A multiple variable valve lift apparatus includes a first moving cam, the first moving cam provided to rotate together with the camshaft and move in an axial direction of the camshaft, a plurality of cams realizing different valve lifts relative to each other, a second moving cam provided to rotate together with the camshaft and move in an axial direction of the camshaft, and forming a second cam guide protrusion and a plurality of cams realizing different valve lifts relative to each other, a first operating unit, a second operating unit, a controller, and a valve opening/closing unit, wherein at least two pins are respectively disposed at the first operating unit and the second operating unit so as to guide the first cam guide protrusion and the second cam guide protrusion, and an interference preventing pin formed to have a relatively large diameter in comparison with the other pin.

Description

CROSS-REFERENCE TO RELATED APPLICATION
This application claims the benefit of priority to Korean Patent Application No. 10-2015-0167963, filed with the Korean Intellectual Property Office on Nov. 27, 2015, the entire contents of which are incorporated herein by reference.
TECHNICAL FIELD
The present disclosure relates to a multiple variable valve lift apparatus. More particularly, the present disclosure relates to a multiple variable valve lift apparatus which realizes multiple valve lift using a simple structure.
BACKGROUND
Generally, an internal combustion engine receives fuel and air into a combustion chamber and generates power by combusting the fuel and the air. An intake valve is operated by a camshaft, and air flows into the combustion chamber while the intake valve is open. In addition, an exhaust valve is operated a camshaft, and air is exhausted from the combustion chamber while the exhaust valve is open.

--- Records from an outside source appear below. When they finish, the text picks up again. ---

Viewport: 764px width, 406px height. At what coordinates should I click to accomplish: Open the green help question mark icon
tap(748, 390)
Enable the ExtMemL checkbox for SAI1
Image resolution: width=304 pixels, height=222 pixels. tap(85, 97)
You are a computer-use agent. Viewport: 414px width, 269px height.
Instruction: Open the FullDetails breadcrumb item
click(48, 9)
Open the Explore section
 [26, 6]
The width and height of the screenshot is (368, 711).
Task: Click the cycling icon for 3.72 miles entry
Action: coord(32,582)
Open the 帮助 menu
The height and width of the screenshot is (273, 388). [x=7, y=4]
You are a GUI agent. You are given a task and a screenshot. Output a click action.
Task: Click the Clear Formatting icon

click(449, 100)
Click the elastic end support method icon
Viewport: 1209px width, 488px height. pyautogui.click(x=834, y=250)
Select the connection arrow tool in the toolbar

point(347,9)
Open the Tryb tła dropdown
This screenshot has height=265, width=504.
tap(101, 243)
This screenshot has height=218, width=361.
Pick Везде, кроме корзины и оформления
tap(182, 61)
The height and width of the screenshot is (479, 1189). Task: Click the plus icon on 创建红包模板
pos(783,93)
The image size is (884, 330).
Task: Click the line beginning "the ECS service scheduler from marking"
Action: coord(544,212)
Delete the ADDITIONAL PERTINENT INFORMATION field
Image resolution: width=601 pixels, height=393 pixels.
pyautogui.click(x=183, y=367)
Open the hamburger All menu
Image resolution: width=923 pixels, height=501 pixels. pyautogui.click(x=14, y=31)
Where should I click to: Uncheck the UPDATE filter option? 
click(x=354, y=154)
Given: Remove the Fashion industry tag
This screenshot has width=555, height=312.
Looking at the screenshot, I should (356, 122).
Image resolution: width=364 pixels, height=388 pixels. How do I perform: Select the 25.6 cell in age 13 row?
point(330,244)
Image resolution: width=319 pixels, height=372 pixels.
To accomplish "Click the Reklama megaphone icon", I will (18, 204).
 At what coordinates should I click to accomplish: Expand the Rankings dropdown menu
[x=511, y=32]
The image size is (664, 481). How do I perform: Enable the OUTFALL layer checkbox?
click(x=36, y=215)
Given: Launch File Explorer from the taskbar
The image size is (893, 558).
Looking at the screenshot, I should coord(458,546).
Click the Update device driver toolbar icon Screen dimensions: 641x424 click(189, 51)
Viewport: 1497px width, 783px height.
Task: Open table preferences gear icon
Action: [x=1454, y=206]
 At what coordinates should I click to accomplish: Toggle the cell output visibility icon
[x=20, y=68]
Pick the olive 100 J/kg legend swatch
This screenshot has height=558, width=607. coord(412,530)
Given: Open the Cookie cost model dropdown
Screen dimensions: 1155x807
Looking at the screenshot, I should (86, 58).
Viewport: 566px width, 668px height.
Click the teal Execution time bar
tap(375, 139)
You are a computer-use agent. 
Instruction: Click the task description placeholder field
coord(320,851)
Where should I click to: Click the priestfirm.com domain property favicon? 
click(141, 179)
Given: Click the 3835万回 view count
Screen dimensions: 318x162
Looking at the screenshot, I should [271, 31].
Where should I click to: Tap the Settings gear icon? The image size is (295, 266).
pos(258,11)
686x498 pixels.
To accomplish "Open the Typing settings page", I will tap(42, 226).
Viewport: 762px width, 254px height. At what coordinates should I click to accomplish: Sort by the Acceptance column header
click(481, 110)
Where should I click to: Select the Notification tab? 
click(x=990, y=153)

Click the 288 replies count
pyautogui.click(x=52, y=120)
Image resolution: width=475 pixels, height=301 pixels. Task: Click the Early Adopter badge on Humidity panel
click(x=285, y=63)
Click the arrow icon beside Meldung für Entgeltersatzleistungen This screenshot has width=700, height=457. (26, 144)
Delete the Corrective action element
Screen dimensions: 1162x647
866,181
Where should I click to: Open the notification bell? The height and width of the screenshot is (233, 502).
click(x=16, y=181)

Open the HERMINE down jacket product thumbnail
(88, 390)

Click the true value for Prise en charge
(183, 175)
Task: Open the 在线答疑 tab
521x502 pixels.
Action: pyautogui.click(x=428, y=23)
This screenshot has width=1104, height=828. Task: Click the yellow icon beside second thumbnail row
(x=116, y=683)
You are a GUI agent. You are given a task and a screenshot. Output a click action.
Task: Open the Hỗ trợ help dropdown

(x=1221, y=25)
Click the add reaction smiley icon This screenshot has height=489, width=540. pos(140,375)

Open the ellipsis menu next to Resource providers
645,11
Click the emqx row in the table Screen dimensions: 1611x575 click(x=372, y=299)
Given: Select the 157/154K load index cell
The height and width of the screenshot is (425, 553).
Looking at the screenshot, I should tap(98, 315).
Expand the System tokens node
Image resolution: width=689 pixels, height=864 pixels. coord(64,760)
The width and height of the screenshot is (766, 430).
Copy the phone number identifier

Optimal operation of the intake valve/exhaust valve, however, depends on the RPM of the engine. That is, an appropriate time for lifting or opening/closing the valves depends on the RPM of the engine. In order to implement an appropriate valve operation in accordance with the RPM of the engine, as described above, a VVL (Variable Valve Lift) apparatus that operates valves at different lifts in accordance with the RPM of an engine has been studied and employed.
Meanwhile, in a variable valve lift apparatus having a cam shift type which is configured that a plurality of cams are designed for driving a valve and the plurality of cams is moved along an axial direction, it is important that relative position between the plurality of cams and a valve opening/closing unit is exactly controlled.
In a case that relative position between the plurality of cams and a valve opening/closing unit is not exactly controlled, interference may occur between elements for guiding axial direction motion of the plurality of cams and the valve opening/closing unit or between the plurality of cams and the valve opening/closing unit. Thus, the valve opening/closing unit or the variable valve lift apparatus may be damaged, or reliability of a cam shift may be deteriorated.
The above information disclosed in this Background section is only for enhancement of understanding of the background of the disclosure and therefore it may contain information that does not form the prior art that is already known in this country to a person of ordinary skill in the art.
SUMMARY
The present disclosure has been made in an effort to provide a multiple variable valve lift apparatus having advantages of preventing interference between constituent elements and improving reliability of a cam shift.
A multiple variable valve lift apparatus according to an exemplary embodiment of the present disclosure may include: a first moving cam formed in a hollow cylindrical shape into which a camshaft is inserted, the first moving cam provided to rotate together with the camshaft and move in an axial direction of the camshaft, and configured to form a first cam guide protrusion and a plurality of cams realizing different valve lifts relative to each other; a second moving cam formed in a hollow cylindrical shape into which a camshaft is inserted, the second moving cam provided to rotate together with the camshaft and move in an axial direction of the camshaft, and configured to form a second cam guide protrusion and a plurality of cams realizing different valve lifts relative to each other; a first operating unit for selectively guiding the first cam guide protrusion so as to move the first moving cam in a first direction; a second operating unit for selectively guiding the second cam guide protrusion so as to move the second moving cam in a second direction; a controller for controlling operations of the first operating unit and the second operating unit; and a valve opening/closing unit for contacting with any one cam of the plurality of cams so as to open/close a valve.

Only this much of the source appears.